## Dataset entries:
▼

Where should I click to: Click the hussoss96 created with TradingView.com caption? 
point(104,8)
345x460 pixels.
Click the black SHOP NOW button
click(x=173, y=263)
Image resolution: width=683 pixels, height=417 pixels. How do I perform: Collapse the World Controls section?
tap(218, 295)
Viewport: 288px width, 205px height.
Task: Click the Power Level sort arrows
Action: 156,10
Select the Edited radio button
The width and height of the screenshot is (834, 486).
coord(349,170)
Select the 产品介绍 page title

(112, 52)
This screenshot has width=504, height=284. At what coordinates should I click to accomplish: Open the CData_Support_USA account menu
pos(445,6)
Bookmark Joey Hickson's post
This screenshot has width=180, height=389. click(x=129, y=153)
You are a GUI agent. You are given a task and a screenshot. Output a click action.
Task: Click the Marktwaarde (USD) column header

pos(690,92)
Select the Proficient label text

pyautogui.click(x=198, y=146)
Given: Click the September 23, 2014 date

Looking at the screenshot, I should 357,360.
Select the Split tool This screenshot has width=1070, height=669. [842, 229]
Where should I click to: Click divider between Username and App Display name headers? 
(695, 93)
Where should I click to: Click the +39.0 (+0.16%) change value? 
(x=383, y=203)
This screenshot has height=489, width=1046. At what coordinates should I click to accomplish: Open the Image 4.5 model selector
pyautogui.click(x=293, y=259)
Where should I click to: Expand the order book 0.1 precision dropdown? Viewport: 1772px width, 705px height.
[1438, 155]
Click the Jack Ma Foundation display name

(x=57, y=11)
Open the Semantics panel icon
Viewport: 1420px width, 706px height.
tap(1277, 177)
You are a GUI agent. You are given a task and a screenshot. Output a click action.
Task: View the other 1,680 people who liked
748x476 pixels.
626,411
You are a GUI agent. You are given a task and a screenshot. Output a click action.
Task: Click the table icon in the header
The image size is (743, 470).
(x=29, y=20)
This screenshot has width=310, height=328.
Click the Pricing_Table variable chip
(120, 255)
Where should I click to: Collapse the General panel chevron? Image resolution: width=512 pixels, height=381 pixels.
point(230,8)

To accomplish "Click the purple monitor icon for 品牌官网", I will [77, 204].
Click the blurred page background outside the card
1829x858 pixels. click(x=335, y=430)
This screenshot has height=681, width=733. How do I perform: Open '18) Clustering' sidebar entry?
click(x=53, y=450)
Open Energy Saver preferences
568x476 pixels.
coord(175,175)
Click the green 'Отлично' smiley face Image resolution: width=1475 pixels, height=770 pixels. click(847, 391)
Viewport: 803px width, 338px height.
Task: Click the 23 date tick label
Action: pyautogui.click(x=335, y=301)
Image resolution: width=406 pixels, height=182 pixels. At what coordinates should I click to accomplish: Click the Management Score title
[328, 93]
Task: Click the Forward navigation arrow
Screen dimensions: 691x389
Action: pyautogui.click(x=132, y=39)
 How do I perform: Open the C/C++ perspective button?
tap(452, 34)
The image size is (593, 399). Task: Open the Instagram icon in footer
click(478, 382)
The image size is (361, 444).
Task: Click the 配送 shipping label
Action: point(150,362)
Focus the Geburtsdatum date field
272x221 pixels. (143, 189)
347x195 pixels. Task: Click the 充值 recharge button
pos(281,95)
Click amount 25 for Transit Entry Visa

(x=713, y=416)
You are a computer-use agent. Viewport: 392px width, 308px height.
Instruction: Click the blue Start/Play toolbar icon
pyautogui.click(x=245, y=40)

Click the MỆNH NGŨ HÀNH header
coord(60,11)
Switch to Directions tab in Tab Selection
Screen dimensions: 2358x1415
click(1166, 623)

▲

## What the task requires:
In full and verbatim, repeat the records given above.

## Answer:
Where should I click to: Click the hussoss96 created with TradingView.com caption? 
point(104,8)
345x460 pixels.
Click the black SHOP NOW button
click(x=173, y=263)
Image resolution: width=683 pixels, height=417 pixels. How do I perform: Collapse the World Controls section?
tap(218, 295)
Viewport: 288px width, 205px height.
Task: Click the Power Level sort arrows
Action: 156,10
Select the Edited radio button
The width and height of the screenshot is (834, 486).
coord(349,170)
Select the 产品介绍 page title

(112, 52)
This screenshot has width=504, height=284. At what coordinates should I click to accomplish: Open the CData_Support_USA account menu
pos(445,6)
Bookmark Joey Hickson's post
This screenshot has width=180, height=389. click(x=129, y=153)
You are a GUI agent. You are given a task and a screenshot. Output a click action.
Task: Click the Marktwaarde (USD) column header

pos(690,92)
Select the Proficient label text

pyautogui.click(x=198, y=146)
Given: Click the September 23, 2014 date

Looking at the screenshot, I should 357,360.
Select the Split tool This screenshot has width=1070, height=669. [842, 229]
Where should I click to: Click divider between Username and App Display name headers? 
(695, 93)
Where should I click to: Click the +39.0 (+0.16%) change value? 
(x=383, y=203)
This screenshot has height=489, width=1046. At what coordinates should I click to accomplish: Open the Image 4.5 model selector
pyautogui.click(x=293, y=259)
Where should I click to: Expand the order book 0.1 precision dropdown? Viewport: 1772px width, 705px height.
[1438, 155]
Click the Jack Ma Foundation display name

(x=57, y=11)
Open the Semantics panel icon
Viewport: 1420px width, 706px height.
tap(1277, 177)
You are a GUI agent. You are given a task and a screenshot. Output a click action.
Task: View the other 1,680 people who liked
748x476 pixels.
626,411
You are a GUI agent. You are given a task and a screenshot. Output a click action.
Task: Click the table icon in the header
The image size is (743, 470).
(x=29, y=20)
This screenshot has width=310, height=328.
Click the Pricing_Table variable chip
(120, 255)
Where should I click to: Collapse the General panel chevron? Image resolution: width=512 pixels, height=381 pixels.
point(230,8)

To accomplish "Click the purple monitor icon for 品牌官网", I will [77, 204].
Click the blurred page background outside the card
1829x858 pixels. click(x=335, y=430)
This screenshot has height=681, width=733. How do I perform: Open '18) Clustering' sidebar entry?
click(x=53, y=450)
Open Energy Saver preferences
568x476 pixels.
coord(175,175)
Click the green 'Отлично' smiley face Image resolution: width=1475 pixels, height=770 pixels. click(847, 391)
Viewport: 803px width, 338px height.
Task: Click the 23 date tick label
Action: pyautogui.click(x=335, y=301)
Image resolution: width=406 pixels, height=182 pixels. At what coordinates should I click to accomplish: Click the Management Score title
[328, 93]
Task: Click the Forward navigation arrow
Screen dimensions: 691x389
Action: pyautogui.click(x=132, y=39)
 How do I perform: Open the C/C++ perspective button?
tap(452, 34)
The image size is (593, 399). Task: Open the Instagram icon in footer
click(478, 382)
The image size is (361, 444).
Task: Click the 配送 shipping label
Action: point(150,362)
Focus the Geburtsdatum date field
272x221 pixels. (143, 189)
347x195 pixels. Task: Click the 充值 recharge button
pos(281,95)
Click amount 25 for Transit Entry Visa

(x=713, y=416)
You are a computer-use agent. Viewport: 392px width, 308px height.
Instruction: Click the blue Start/Play toolbar icon
pyautogui.click(x=245, y=40)

Click the MỆNH NGŨ HÀNH header
coord(60,11)
Switch to Directions tab in Tab Selection
Screen dimensions: 2358x1415
click(1166, 623)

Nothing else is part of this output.